Multiple Sclerose: naar een revolutie in de behandeling
Voor de tienduizend Belgen die vandaag lijden aan een vorm van Multiple Sclerose (MS) is er hoop op beterschap. Genezen lukt nog niet, maar verschillende nieuwe therapieën lijken erin te slagen de ziekte beter terug te dringen en het comfort van de patiënten te verbeteren. Specialisten voorspellen dat de behandeling van MS de volgende vijf jaar ingrijpend zal veranderen. Een blik op de niet zo verre toekomst.
Multiple sclerose is een chronische ontstekingsziekte, die zorgt voor een langzame of bij sommige patiënten versnelde aftakeling van het centrale zenuwstelsel.
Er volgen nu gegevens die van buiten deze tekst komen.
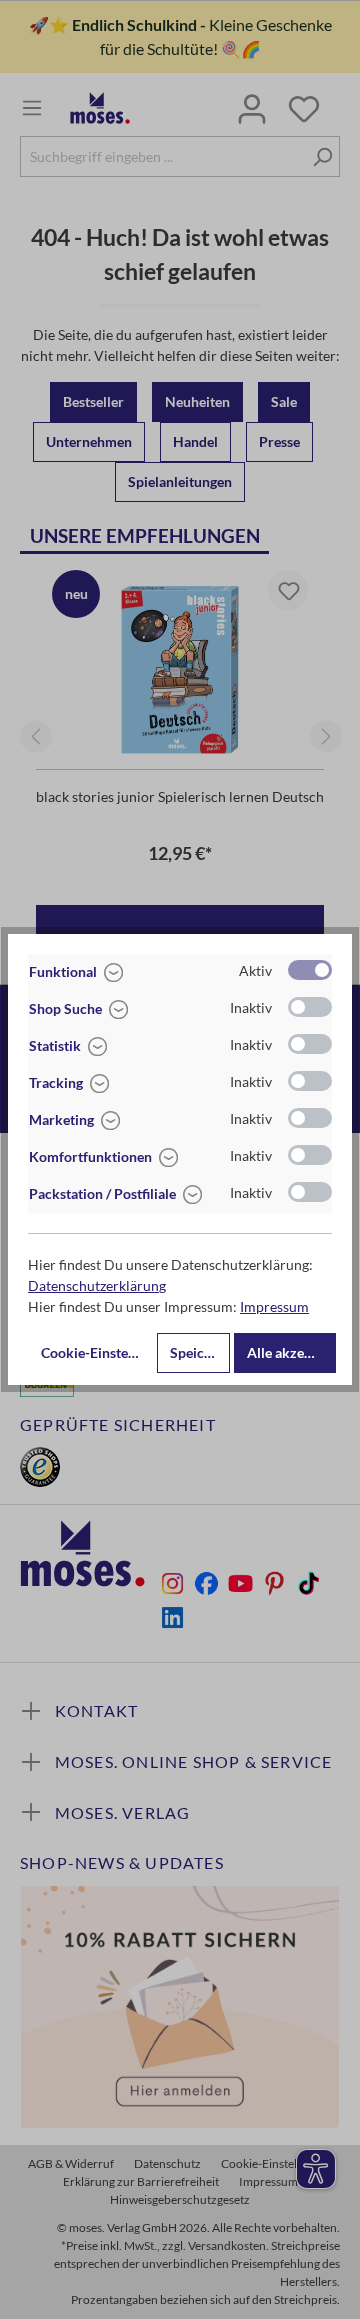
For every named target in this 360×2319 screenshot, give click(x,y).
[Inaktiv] (310, 1007)
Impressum (274, 1306)
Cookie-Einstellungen (97, 1352)
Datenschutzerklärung (97, 1285)
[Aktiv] (310, 970)
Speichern (200, 1352)
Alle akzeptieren (291, 1352)
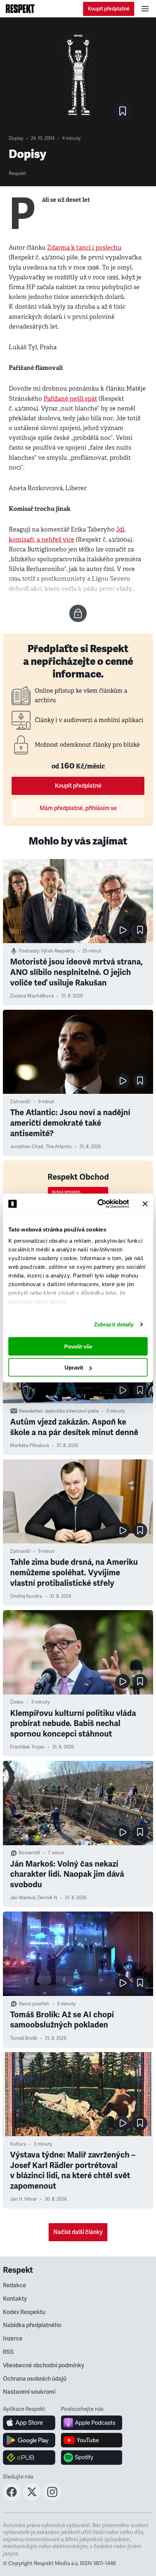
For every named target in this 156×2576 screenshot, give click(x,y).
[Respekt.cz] (20, 8)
Hersenen en ruggenmerg (die samen het centrale zenuwstelsel vormen) kunnen daardoor bepaalde signalen niet meer goed verwerken. Weinig aandoeningen hebben zo’n mysterieus aura als MS, precies omdat het zo’n gecompliceerde ziekte is die in uiteenlopende varianten voorkomt. Elke MS patiënt is uniek. De ziektesymptomen zijn lang niet altijd even zichtbaar, met als gevolg dat patiënten niet zelden op onbegrip van hun omgeving stuiten.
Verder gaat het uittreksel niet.